We have a script creating topics and functions after which schema gets created for troublesome topic with type JSON. The whole schema is correct, but the type is not. This is all before sending any messages.
We also enabled set-is-allow-auto-update-schema
.
This, let's call it trouble-topic
, is populated from 2 sources: ValidationFunction
and a Spring Boot microservice.
ValidationFunction
validates the message and if the message is valid it sends the mapped message to a topic which is consumed by Spring Boot microservice which then does some logic on it and sends it to trouble-topic
, but if validation fails it sends message directly to trouble-topic
.
When using sendAsync
from Spring Boot microservice with the following producer, schema gets updated, has AVRO as a type, and TroubleFunction
reading the trouble-topic
works fine afterwards:
pulsarClient
.newProducer(AvroSchema.of(OurClass.class))
.topic(troubleTopicName))
.create()
But if before that some messages fail validation, and the messages are sent directly to the trouble-topic
before the above Producer is used, we get a parsing exception.
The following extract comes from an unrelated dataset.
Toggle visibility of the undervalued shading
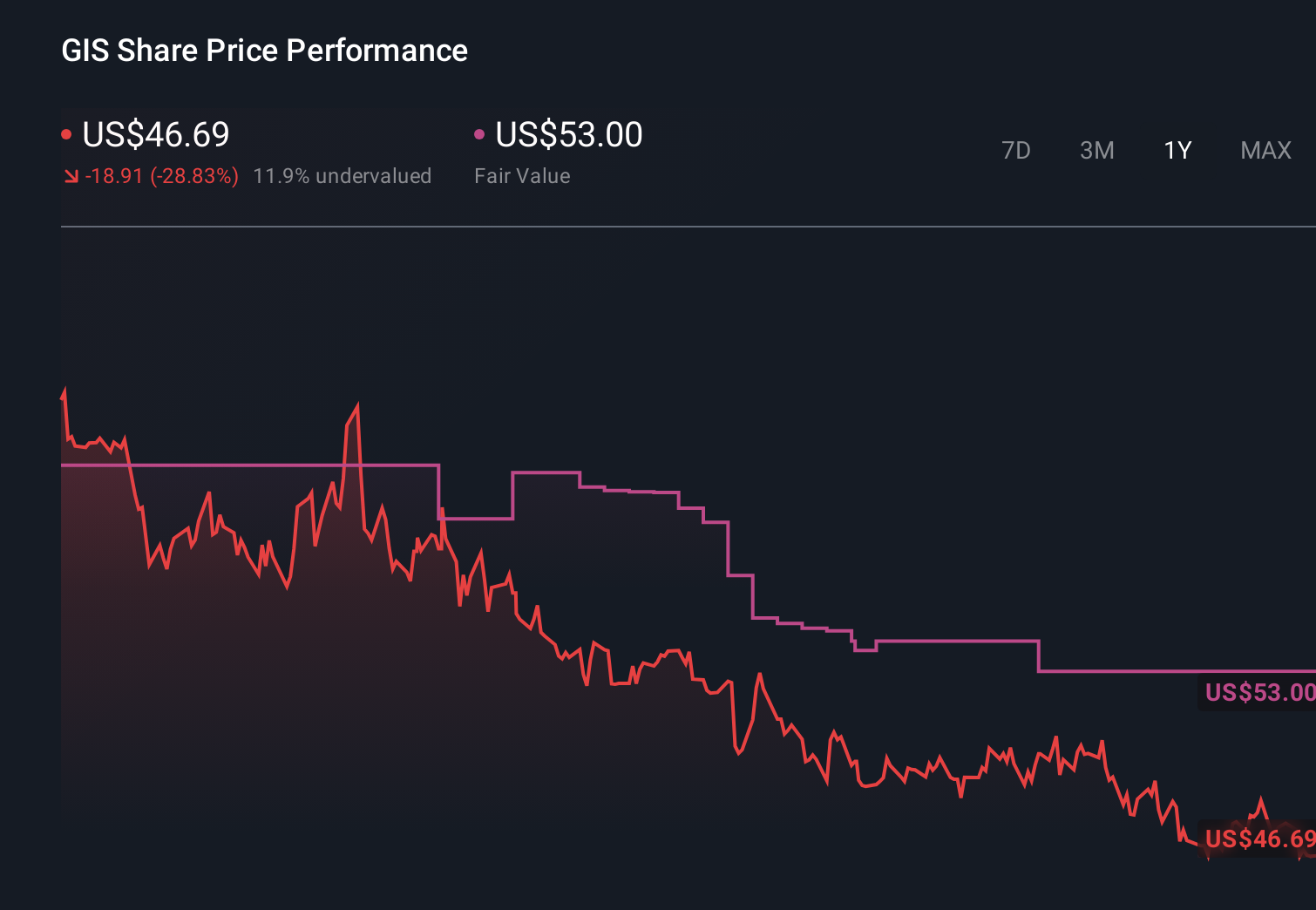1316x910 pixels. [343, 175]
We send the message from function in the following way:
context.newOutputMessage(troubleTopicName, AvroSchema.of(OurClass.class))
.value(value)
.sendAsync();
This does not update the schema type for some reason and the schema type is still JSON. I validated schema type on each of the steps using pulsar admin CLI. And when this happens before the microservice producer updates the schema type for the first time, TroubleFunction
reading the trouble-topic
fails with the following error:
11:43:49.322 [tenant/namespace/TroubleFunction-0] ERROR org.apache.pulsar.functions.instance.JavaInstanceRunnable - [tenant/namespace/TroubleFunction:0] Uncaught exception in Java Instance
org.apache.pulsar.client.api.SchemaSerializationException: com.fasterxml.jackson.core.JsonParseException: Illegal character ((CTRL-CHAR, code 2)): only regular white space (\r, \n, \t) is allowed between tokens
at [Source: (byte[])avro-serialized-msg-i-have-to-hide Parsing exception: cvc-complex-type.2.4.a: Invalid content was found starting with element 'ElementName'. One of '{"foo:bar":ElementName}' is expected."; line: 1, column: 2]
So my question is what is the difference between these two, and why sending the message from function does not update the schema type correctly? Is it not using the same Producer underneath? Also is there a way to fix this so that schema type is set on initialization or at least updated when the message is sent from a function?